───── Selected passage
Last Tuesday, 18th June, a 16-year-old girl was found unconscious in a Chhaugoth in Panchdeval Vinayak Municipality-2 of Achham District. At first, the villagers covered it up by saying that she usually fainted and was epileptic, but later, when the girl was taken to the district hospital in Mangalsen, she revealed that she was raped. The victim, who lived at her maternal uncle’s house, told One-stop Crisis Management Center (OCMC) that her distant relative raped her outside the shed at around 2am. “It seems the victim was unconscious for around 12 hours. She was so traumatized that she could not talk for a long time even after regaining consciousness,” said Ganga Budha Magar, information officer at the hospital. According to Deputy Superintendent of Police Santosh Pathak, chief at the District Police Office in Achham, a distant relative of the victim, the suspect has been arrested for further investigation. After the girl was sent to the hospital, the shed was demolished on Tuesday in the presence of public representatives, police and locals.The community resistance is so strong there that the menstrual huts are rebuilt instantly despite dismantling it frequently.

Chhaupadi is a manifestation of deep-rooted patriarchy. Menstruation is a monthly process and every month, women and girls experience discriminatory, untouchability, and inhumane treatment during menstruation, jeopardizing their safety and well-being. This practice strips away their human rights and dignity while fueling patriarchy and misogyny that is prevalent in the Nepali society.

According to the Universal Declaration of Human Rights (UDHR), everyone has the right to live with adequate healthcare, food, clothing, housing, and necessary social services. However, the entrenched societal norms of Chhaupadi discriminate against women and girls by relegating them to live in sheds, which violates their fundamental rights as human beings. This practice not only contravenes international laws but also breaches protections against untouchability and discrimination, as well as rights relating to safe motherhood and reproductive health guaranteed by the Constitution of Nepal,2015. This is a blatant infringement on the fundamental rights of women and girls as recognized by both national and international human rights frameworks.
──────────
Exercise objective: Do these statements agree with the passage on Chhaupadi? Answer yes or no for each and quote the deciding words: 1. At first, the villagers said the girl had been raped. 2. The suspect who was arrested is a distant relative of the victim. 3. After the girl was sent to the hospital, the shed was demolished.
───── Data to examine
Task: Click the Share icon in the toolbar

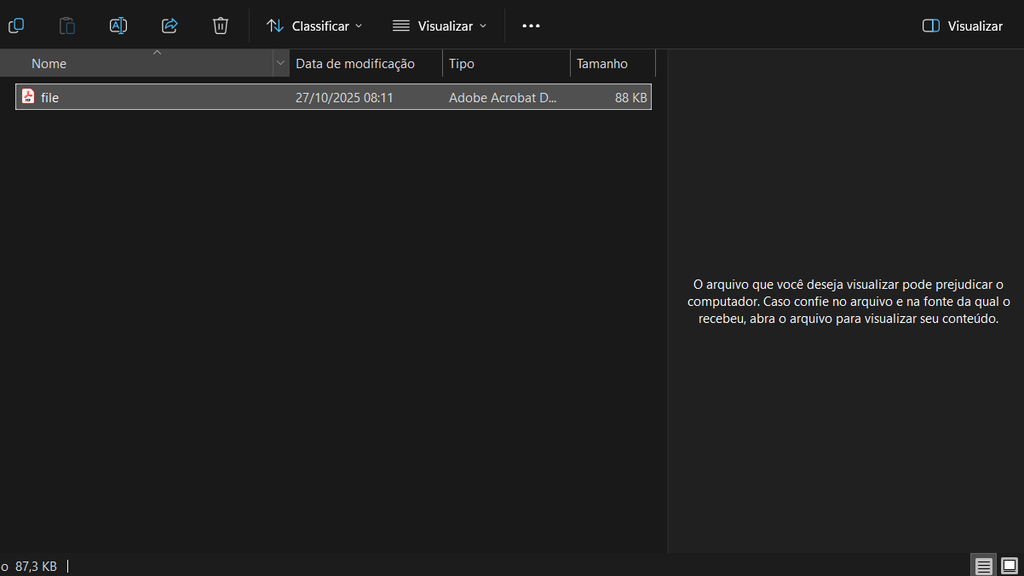Action: [x=169, y=26]
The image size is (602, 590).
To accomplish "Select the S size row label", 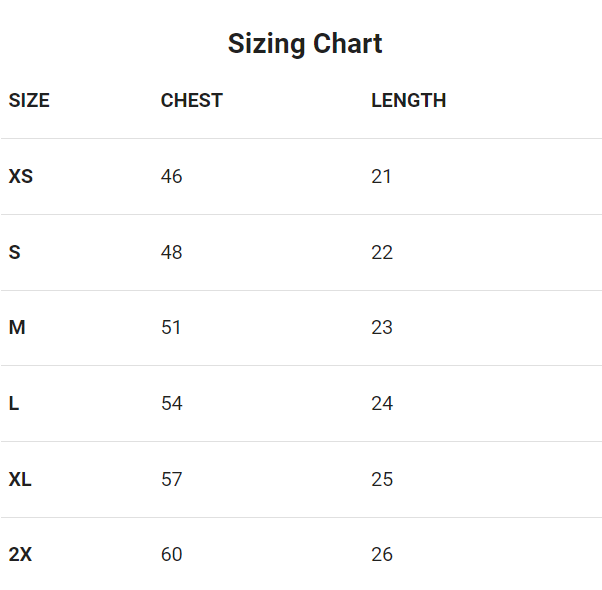I will (x=15, y=253).
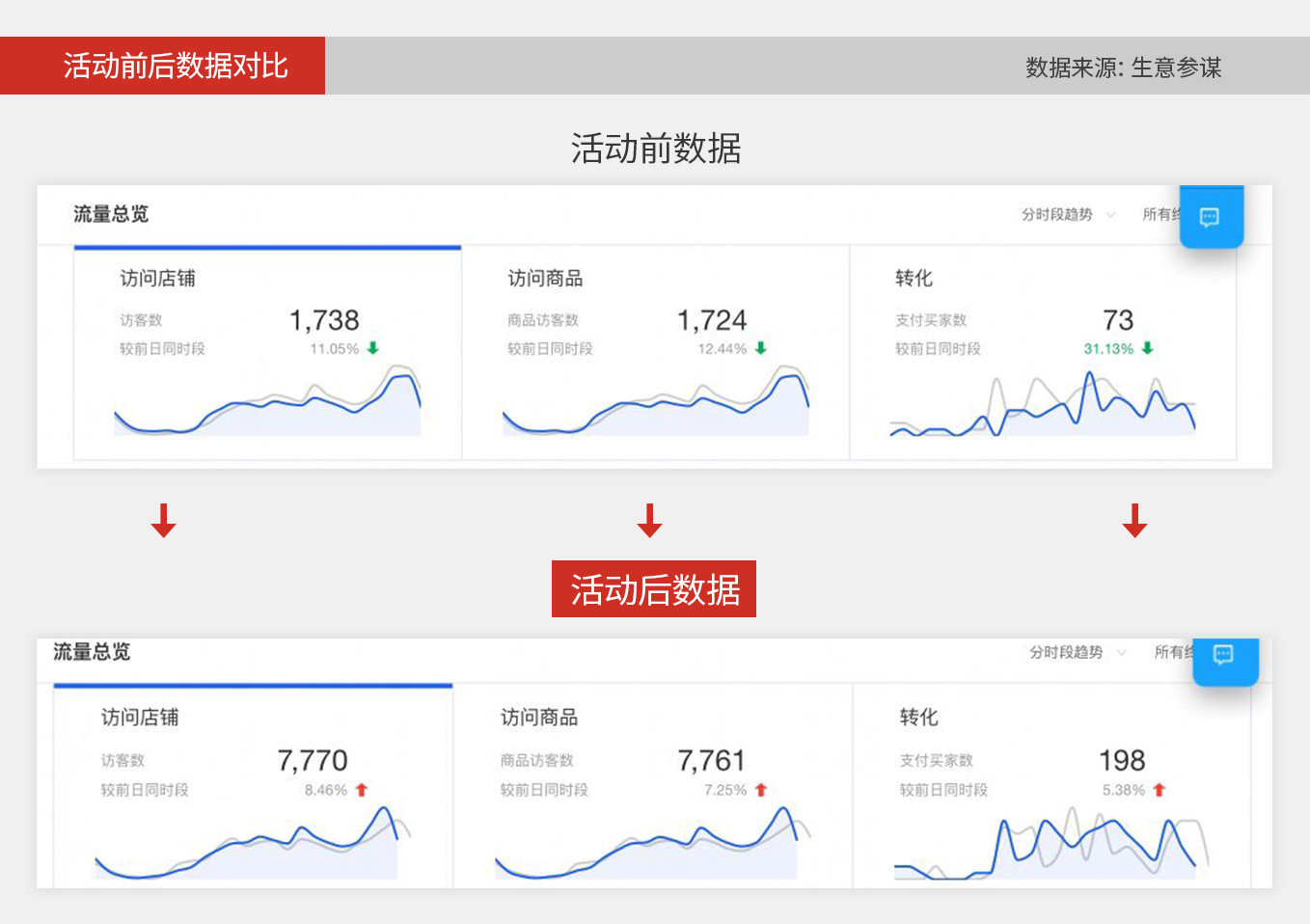Open the 分时段趋势 dropdown in top panel
This screenshot has width=1310, height=924.
[x=1056, y=215]
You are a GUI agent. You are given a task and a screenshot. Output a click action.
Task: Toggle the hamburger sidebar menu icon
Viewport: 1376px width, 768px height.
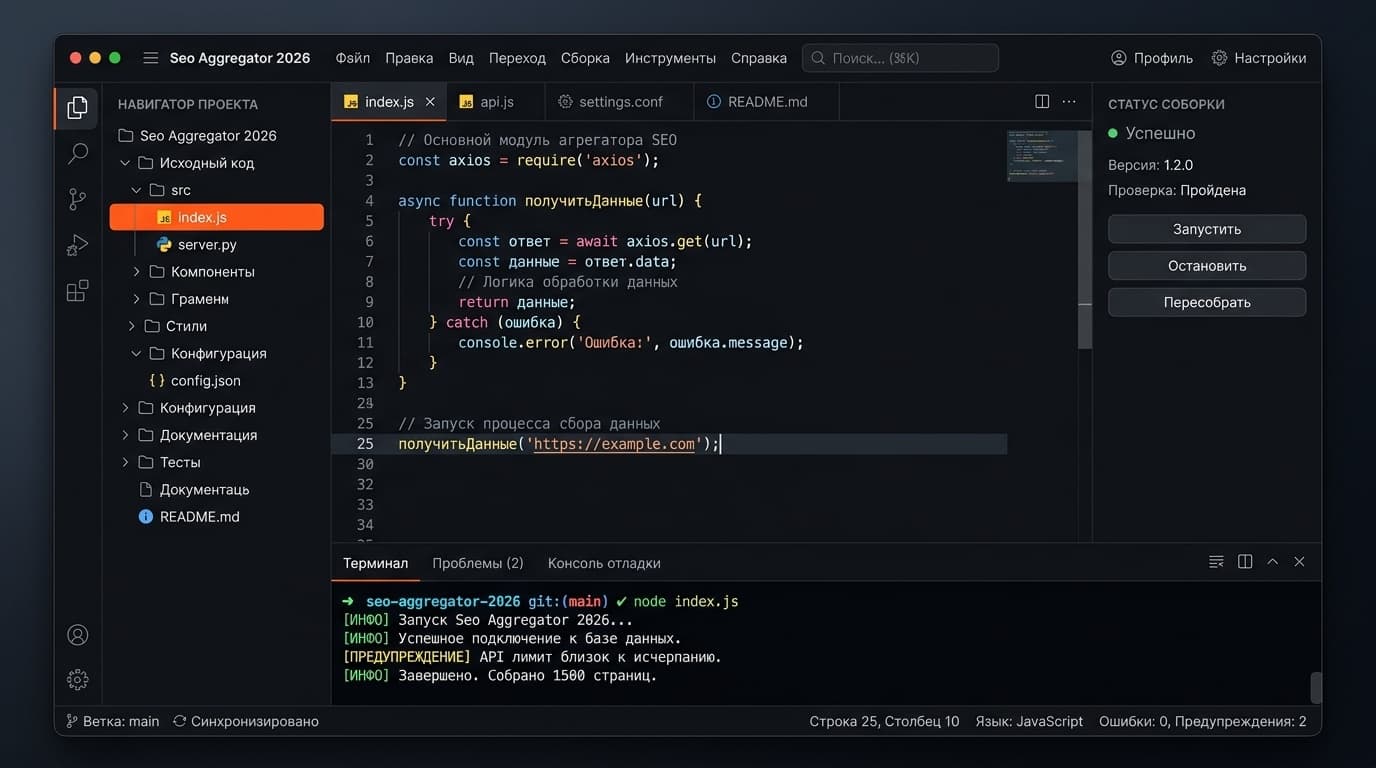150,58
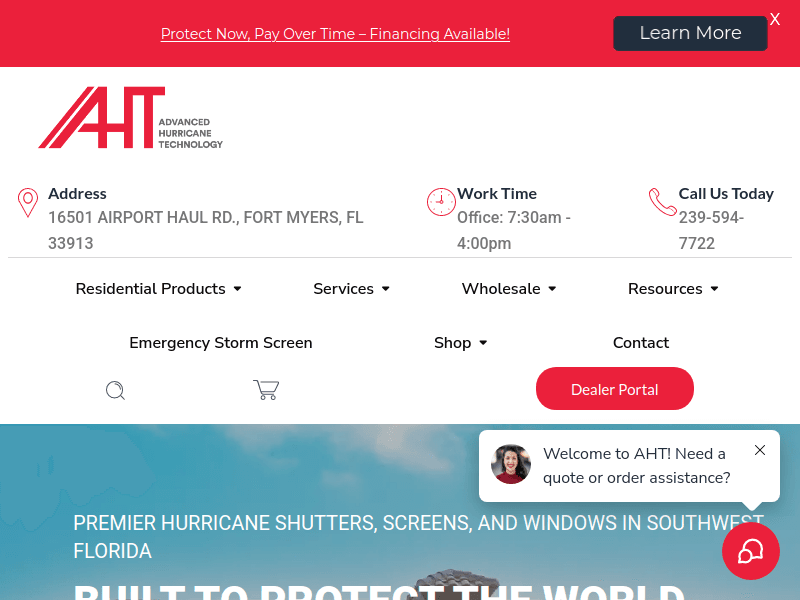Click the address location pin icon

click(x=28, y=203)
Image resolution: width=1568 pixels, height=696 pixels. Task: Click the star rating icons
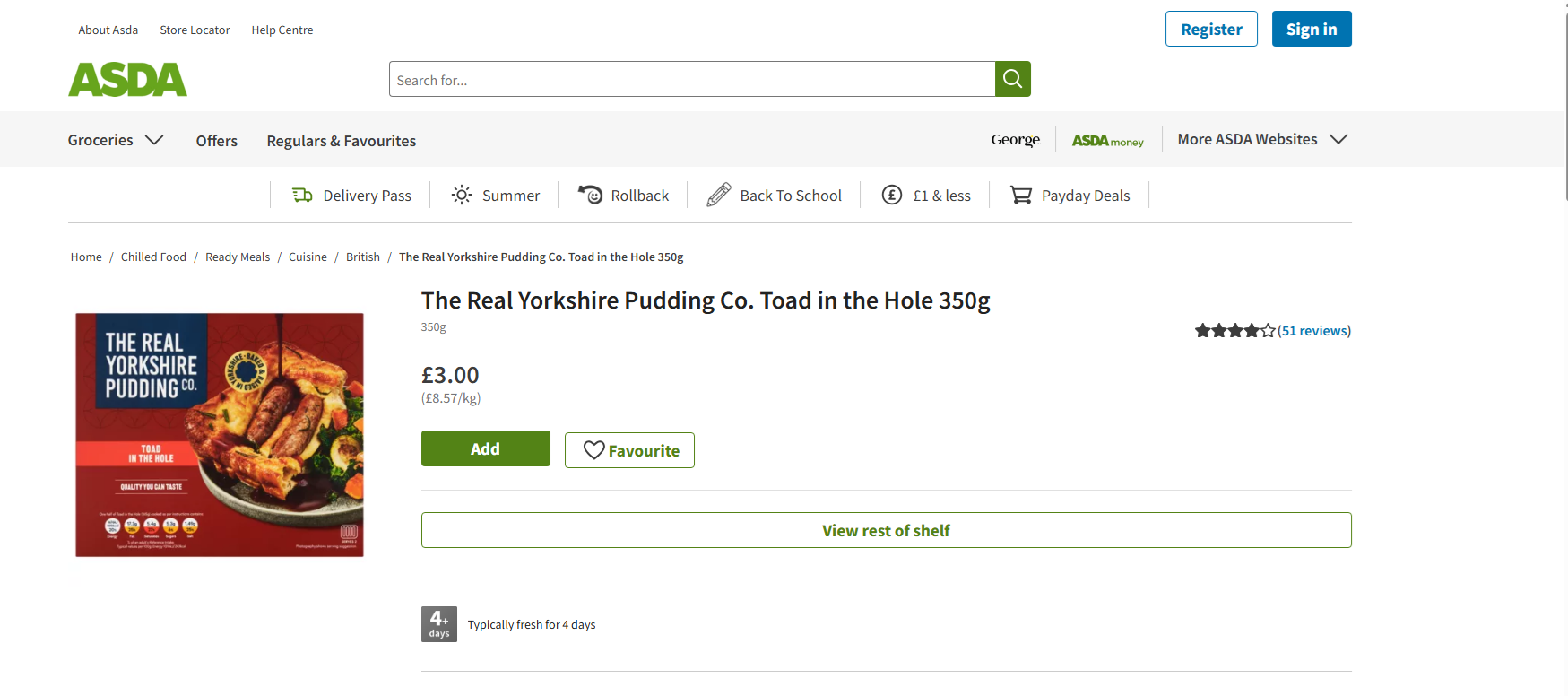point(1234,331)
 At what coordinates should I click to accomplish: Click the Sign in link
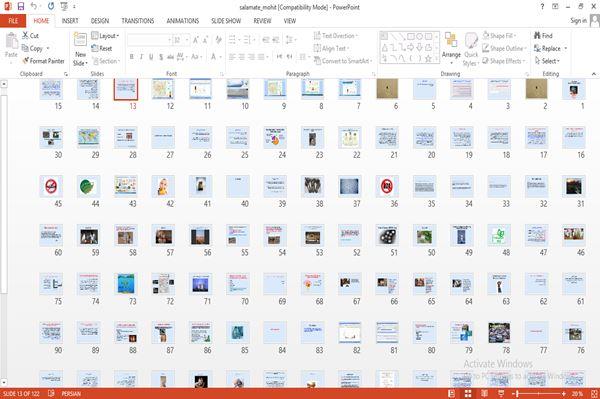pyautogui.click(x=578, y=21)
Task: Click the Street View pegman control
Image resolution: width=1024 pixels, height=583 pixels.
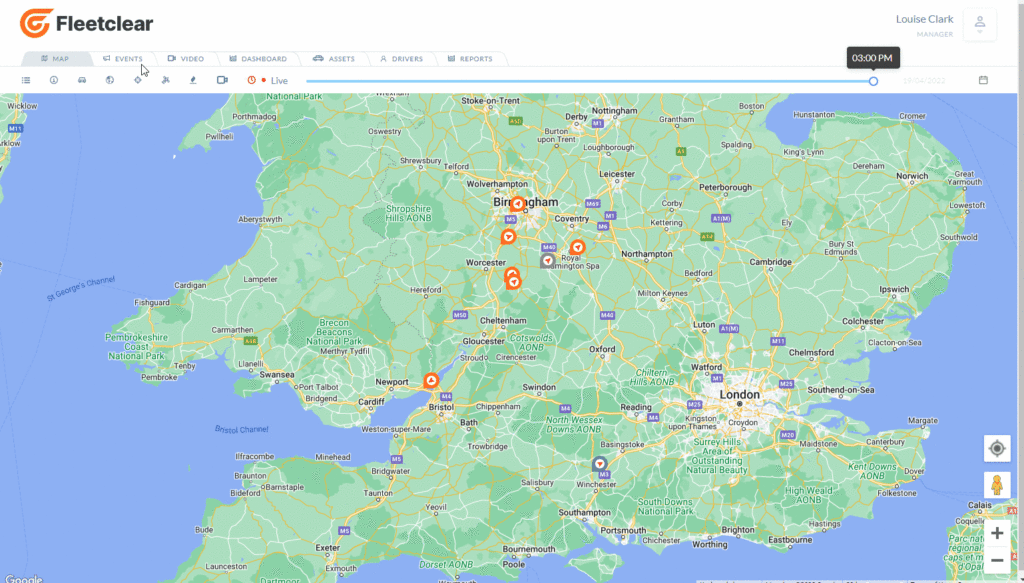Action: pos(996,485)
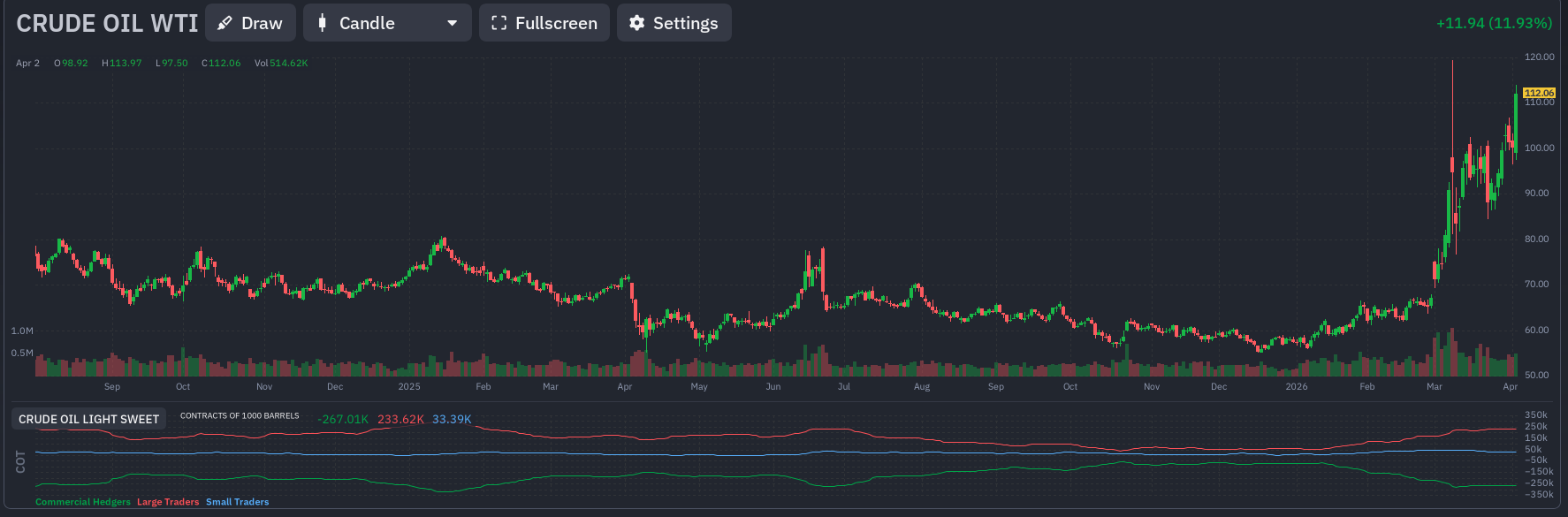Click the green -267.01K Commercial Hedgers value
The height and width of the screenshot is (517, 1568).
point(343,419)
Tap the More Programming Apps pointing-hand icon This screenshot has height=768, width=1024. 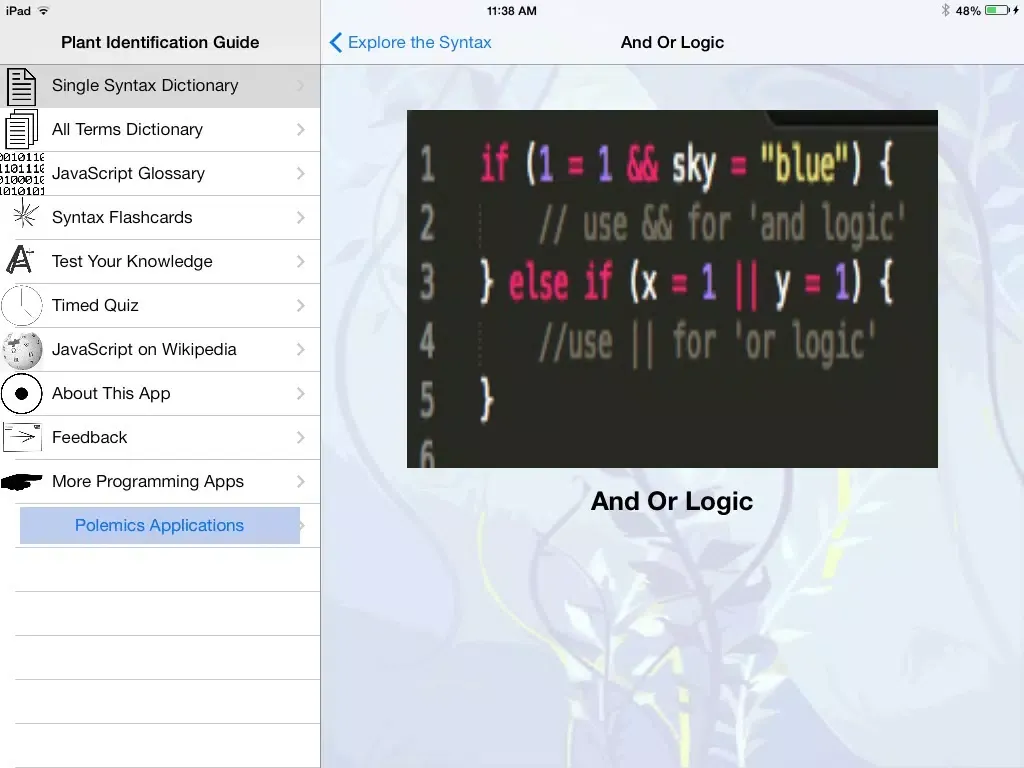tap(22, 481)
──────────
Output for this exercise:
1. No: "At first, the villagers covered it up by saying that she usually fainted and was epileptic"
2. Yes: "a distant relative of the victim, the suspect has been arrested for further investigation"
3. Yes: "After the girl was sent to the hospital, the shed was demolished on Tuesday"